Kazuki1450/Qwen3-1.7B-Base_csum_3_10_tok_dollars_1p0_0p0_1p0_grpo_42_rule
Kazuki1450/Qwen3-1.7B-Base_csum_3_10_tok_dollars_1p0_0p0_1p0_grpo_42_rule is a 2 billion parameter language model, fine-tuned from Qwen/Qwen3-1.7B-Base with a 32768 token context length. This model utilizes the GRPO (Gradient-based Reward Policy Optimization) method, known for enhancing mathematical reasoning in language models. It is specifically optimized for tasks requiring improved reasoning capabilities, building upon the base Qwen3 architecture.
Loading preview...
Model Overview
This model, Kazuki1450/Qwen3-1.7B-Base_csum_3_10_tok_dollars_1p0_0p0_1p0_grpo_42_rule, is a fine-tuned variant of the Qwen3-1.7B-Base architecture, featuring approximately 2 billion parameters and a substantial 32768 token context window. It was developed by Kazuki1450 and fine-tuned using the TRL library.

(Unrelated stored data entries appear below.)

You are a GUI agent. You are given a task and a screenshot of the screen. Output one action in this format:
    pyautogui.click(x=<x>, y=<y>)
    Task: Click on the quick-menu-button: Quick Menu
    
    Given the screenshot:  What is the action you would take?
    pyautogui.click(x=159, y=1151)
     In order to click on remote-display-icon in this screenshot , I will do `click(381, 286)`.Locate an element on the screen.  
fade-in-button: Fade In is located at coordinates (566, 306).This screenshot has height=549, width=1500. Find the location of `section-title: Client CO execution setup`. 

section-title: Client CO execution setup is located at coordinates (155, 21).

Key Differentiator: GRPO Fine-tuning
A core aspect of this model is its training methodology, which incorporates GRPO (Gradient-based Reward Policy Optimization). This technique, detailed in the research paper "DeepSeekMath: Pushing the Limits of Mathematical Reasoning in Open Language Models," is designed to significantly enhance a model's mathematical reasoning abilities. By applying GRPO, this Qwen3-based model aims to improve performance on tasks that demand robust logical and mathematical processing.
Training Details
The model was trained using TRL (Transformers Reinforcement Learning) and leverages framework versions including TRL 0.29.0, Transformers 4.57.3, Pytorch 2.9.0, Datasets 4.0.0, and Tokenizers 0.22.1. The training process is publicly viewable via Weights & Biases.
Use Cases
Given its GRPO-enhanced training, this model is particularly well-suited for applications requiring:
- Mathematical problem-solving
- Logical reasoning tasks
- Complex analytical queries
Developers can quickly integrate the model using the provided transformers pipeline for text generation tasks.